* Exercise requirements *
Scan the entries that follow for the word "Capperi", then report every line in which it appears.

(Source records)
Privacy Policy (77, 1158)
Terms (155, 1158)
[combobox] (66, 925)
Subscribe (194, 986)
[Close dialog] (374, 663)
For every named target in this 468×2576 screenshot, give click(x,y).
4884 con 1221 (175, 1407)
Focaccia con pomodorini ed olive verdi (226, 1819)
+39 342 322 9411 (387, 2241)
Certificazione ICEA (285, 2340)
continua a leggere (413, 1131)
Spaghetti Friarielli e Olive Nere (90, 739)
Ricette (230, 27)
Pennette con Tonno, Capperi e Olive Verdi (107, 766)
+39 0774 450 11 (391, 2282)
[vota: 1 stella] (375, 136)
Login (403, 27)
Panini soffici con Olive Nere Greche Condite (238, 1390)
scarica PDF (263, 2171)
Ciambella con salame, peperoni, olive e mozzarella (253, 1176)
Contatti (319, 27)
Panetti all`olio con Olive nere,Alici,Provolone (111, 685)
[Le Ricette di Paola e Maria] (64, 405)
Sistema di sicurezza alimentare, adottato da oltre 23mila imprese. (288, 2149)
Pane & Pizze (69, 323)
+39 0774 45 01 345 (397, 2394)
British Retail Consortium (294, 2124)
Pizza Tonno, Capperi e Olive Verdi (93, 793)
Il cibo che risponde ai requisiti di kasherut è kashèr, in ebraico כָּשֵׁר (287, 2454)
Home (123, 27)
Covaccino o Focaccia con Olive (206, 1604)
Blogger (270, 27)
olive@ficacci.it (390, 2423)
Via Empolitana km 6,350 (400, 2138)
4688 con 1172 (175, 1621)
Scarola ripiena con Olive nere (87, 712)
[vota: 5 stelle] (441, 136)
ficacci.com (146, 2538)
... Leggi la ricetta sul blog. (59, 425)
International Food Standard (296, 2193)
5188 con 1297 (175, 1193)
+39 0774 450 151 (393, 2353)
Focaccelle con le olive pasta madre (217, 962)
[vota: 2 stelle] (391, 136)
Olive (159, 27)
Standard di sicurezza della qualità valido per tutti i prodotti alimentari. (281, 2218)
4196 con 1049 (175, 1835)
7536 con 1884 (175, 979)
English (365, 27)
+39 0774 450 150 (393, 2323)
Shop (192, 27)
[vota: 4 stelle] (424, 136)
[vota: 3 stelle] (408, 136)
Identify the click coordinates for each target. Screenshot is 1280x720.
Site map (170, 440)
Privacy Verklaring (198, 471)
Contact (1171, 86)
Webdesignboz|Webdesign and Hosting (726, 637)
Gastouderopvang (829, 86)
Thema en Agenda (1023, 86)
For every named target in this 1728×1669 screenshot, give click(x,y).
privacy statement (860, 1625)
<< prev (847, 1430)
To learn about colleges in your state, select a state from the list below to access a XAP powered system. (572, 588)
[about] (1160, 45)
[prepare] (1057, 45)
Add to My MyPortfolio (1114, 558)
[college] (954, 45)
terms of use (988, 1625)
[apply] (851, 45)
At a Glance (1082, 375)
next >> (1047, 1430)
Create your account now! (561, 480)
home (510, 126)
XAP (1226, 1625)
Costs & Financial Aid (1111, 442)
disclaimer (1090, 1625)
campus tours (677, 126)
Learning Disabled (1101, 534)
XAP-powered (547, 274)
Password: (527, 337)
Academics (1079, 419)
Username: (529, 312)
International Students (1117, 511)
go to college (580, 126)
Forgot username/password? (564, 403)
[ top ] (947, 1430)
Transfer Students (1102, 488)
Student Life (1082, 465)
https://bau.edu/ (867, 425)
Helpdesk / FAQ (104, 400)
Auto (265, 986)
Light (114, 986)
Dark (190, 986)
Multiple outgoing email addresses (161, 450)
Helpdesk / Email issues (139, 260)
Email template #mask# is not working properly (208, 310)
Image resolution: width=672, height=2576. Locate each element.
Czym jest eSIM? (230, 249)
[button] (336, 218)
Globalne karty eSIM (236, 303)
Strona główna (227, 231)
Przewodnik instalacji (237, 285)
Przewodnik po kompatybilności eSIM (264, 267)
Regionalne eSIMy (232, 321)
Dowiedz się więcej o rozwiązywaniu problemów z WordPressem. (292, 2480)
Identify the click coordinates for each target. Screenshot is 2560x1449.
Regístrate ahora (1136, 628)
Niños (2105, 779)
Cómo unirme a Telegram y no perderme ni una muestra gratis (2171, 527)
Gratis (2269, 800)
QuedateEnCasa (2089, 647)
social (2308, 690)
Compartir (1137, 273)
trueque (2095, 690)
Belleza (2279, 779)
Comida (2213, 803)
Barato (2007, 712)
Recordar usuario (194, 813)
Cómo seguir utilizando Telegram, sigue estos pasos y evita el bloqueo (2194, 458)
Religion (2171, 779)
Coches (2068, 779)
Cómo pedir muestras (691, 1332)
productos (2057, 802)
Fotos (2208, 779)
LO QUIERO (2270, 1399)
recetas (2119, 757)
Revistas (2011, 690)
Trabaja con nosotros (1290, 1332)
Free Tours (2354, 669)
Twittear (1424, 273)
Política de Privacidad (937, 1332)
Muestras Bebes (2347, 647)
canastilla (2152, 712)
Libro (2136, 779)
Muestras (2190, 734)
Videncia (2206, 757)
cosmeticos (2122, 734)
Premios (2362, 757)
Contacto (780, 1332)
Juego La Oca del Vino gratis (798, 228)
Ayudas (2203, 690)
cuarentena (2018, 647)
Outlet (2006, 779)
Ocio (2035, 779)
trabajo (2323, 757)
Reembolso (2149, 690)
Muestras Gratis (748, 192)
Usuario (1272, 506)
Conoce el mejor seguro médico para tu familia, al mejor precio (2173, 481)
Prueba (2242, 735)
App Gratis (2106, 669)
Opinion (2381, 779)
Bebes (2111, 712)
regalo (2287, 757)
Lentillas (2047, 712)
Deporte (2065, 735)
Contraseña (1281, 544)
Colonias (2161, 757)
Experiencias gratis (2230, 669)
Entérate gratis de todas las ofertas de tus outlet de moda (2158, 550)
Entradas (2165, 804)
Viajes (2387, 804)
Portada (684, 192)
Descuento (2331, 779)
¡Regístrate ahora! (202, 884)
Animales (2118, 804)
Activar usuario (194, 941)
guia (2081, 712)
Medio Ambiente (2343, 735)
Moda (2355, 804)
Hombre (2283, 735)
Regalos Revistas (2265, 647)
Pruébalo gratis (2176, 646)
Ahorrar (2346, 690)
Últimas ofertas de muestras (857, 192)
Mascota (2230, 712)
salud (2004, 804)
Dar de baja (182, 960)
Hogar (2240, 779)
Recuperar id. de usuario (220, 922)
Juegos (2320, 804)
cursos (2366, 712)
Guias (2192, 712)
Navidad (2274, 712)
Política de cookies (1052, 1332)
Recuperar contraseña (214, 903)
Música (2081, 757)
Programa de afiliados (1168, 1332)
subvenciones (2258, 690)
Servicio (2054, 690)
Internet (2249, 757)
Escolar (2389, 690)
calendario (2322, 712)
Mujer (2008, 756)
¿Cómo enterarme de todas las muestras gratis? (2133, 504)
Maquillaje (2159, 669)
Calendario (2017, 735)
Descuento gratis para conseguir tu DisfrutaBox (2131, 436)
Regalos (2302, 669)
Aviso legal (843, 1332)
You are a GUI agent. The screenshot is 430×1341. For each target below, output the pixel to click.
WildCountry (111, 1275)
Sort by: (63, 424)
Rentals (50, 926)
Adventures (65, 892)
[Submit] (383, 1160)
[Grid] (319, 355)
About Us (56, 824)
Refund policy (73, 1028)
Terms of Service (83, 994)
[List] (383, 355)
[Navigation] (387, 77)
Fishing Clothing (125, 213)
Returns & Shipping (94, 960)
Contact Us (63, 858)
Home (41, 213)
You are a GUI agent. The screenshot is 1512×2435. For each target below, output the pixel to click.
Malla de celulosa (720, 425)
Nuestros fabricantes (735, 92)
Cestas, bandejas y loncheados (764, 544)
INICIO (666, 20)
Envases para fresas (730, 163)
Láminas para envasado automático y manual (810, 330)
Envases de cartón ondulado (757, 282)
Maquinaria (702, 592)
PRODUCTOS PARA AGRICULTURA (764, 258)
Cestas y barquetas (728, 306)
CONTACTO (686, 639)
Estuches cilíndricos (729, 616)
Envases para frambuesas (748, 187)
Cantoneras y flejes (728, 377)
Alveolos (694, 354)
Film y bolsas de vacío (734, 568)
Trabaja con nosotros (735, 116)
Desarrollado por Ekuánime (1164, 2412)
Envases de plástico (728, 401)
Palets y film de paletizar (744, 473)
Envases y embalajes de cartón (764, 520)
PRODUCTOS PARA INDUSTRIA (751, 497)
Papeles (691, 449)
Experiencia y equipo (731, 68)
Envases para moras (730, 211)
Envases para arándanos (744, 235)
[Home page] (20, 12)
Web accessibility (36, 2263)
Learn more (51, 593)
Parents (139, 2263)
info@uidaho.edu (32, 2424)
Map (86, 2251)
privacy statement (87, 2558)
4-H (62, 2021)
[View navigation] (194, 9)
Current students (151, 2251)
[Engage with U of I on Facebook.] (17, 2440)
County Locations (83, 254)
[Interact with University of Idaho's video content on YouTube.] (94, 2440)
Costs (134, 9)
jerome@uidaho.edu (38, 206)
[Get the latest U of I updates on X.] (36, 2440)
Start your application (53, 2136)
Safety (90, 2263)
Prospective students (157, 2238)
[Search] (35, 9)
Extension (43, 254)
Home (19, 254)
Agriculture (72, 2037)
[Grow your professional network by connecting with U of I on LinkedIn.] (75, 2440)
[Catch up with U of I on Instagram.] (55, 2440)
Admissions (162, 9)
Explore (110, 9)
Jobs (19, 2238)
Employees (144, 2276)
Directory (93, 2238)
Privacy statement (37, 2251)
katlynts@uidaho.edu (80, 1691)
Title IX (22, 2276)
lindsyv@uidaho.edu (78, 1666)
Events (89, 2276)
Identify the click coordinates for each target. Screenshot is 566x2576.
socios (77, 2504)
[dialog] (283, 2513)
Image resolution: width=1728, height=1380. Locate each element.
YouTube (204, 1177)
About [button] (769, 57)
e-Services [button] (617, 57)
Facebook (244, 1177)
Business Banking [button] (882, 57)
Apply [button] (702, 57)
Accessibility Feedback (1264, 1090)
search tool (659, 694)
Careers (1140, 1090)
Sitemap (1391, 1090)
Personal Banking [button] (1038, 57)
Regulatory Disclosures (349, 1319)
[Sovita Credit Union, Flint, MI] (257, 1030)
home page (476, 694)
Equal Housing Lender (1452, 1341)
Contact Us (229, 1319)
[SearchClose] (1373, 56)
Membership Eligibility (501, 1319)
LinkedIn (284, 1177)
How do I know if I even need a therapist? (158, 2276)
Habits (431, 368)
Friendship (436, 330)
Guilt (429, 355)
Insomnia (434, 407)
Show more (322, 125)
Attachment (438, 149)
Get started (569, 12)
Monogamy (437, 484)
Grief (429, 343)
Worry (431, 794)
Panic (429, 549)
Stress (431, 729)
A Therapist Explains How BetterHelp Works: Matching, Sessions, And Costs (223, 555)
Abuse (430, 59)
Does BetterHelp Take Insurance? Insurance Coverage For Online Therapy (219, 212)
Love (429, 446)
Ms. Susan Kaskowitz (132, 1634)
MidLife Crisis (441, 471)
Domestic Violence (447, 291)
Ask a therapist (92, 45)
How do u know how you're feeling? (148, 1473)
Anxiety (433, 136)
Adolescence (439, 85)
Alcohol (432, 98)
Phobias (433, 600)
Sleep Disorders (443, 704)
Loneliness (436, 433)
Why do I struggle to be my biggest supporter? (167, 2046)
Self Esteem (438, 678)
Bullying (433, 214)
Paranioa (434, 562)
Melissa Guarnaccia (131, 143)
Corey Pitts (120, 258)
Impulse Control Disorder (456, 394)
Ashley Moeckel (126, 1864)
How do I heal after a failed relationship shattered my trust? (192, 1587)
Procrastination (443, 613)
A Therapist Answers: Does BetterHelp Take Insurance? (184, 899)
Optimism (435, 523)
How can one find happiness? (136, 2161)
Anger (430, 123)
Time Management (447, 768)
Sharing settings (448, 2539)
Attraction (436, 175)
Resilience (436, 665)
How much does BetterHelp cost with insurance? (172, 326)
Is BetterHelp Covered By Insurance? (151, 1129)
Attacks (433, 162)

* Answer for the task *
Pennette con Tonno, Capperi e Olive Verdi (107, 766)
Pizza Tonno, Capperi e Olive Verdi (93, 793)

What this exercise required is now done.